FPGA AI Suite: SoC Design Example User Guide

ID 768979
Date 12/16/2024
Public
Document Table of Contents

8. Streaming-to-Memory (S2M) Streaming Demonstration

A typical use case of the FPGA AI Suite IP is to run inferences on live input data. For instance, live data can come from a video source such as an HDMI IP core and stream to the FPGA AI Suite IP to perform image classification on each frame.

For simplicity, the S2M demonstration only simulates a live video source. The streaming demonstration consists of the following applications that run on the target SoC device:
  • streaming_inference_app

    This application loads and runs a network and captures the results.

  • image_streaming_app

    This application loads bitmap files from a folder on the SD card and continuously sends the images to the EMIF, simulating a running video source

The images are passed through a layout transform IP that maps the incoming images from their frame buffer encoding to the layout required by the FPGA AI Suite IP.

There is a module called the stream controller that runs on a Nios® V microcontroller that controls the scheduling of the source images to the FPGA AI Suite IP.

The streaming_inference_app application creates OpenVINO™ inference requests. Each inference request is allocated memory on the EMIF for input and output buffers. This information is sent to the stream controller when the inference requests are submitted for asynchronous execution.

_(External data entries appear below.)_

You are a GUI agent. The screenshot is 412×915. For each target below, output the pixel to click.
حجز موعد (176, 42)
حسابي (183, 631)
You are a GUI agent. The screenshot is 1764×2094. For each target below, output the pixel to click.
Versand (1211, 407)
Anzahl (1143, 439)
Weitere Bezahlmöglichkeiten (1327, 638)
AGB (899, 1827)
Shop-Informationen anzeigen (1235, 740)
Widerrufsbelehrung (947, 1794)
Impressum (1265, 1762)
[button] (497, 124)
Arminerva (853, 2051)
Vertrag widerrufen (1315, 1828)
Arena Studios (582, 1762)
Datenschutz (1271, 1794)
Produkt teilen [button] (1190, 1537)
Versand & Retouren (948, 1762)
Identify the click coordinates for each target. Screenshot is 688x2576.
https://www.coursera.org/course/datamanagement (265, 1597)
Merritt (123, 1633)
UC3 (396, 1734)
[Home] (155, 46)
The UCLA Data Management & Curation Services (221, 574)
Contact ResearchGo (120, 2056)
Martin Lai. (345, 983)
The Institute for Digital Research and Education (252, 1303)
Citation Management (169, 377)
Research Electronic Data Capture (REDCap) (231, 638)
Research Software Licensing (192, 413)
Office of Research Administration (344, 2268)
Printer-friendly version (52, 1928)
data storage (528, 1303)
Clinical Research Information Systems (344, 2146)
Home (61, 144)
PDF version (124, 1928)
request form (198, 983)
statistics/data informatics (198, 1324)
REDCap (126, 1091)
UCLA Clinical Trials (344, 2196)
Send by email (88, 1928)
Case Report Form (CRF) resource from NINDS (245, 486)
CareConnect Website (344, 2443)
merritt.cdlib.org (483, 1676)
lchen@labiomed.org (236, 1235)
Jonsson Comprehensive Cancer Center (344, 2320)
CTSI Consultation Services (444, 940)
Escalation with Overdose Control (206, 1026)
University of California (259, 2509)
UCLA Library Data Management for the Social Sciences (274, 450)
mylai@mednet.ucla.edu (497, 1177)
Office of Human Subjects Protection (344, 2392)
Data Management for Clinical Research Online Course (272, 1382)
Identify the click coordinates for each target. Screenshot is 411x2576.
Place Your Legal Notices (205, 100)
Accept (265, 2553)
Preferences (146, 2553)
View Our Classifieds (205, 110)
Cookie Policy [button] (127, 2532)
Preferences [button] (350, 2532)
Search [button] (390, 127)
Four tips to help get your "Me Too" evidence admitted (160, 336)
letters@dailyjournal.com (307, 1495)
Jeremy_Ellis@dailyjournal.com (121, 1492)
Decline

In its running state, the stream controller waits for input buffers to arrive from the image_streaming_app application. When the buffer arrives, the stream controller programs the FPGA AI Suite IP with the details of the received input buffer, which triggers the FPGA AI Suite IP to run an inference.

When an inference is complete, a completion count register is incremented within the FPGA AI Suite IP CSRs. This counter is monitored by the currently executing inference request in the streaming_inference_app application, and is marked as complete when the increment is detected. The output buffer is then fetched from the EMIF and the FPGA AI Suite IP portion of the inference is now complete.

Depending on the model used, there might be further processing of the output by the OpenVINO™ HETERO plugin and OpenVINO™ Arm* CPU plugin. After the complete network has finished processing, a callback is made to the application to indicate the inference is complete.

The application performs some post processing on the buffer to generate the results and then resubmits the same inference request back to OpenVINO, which lets the stream controller use the same input/output memory block again.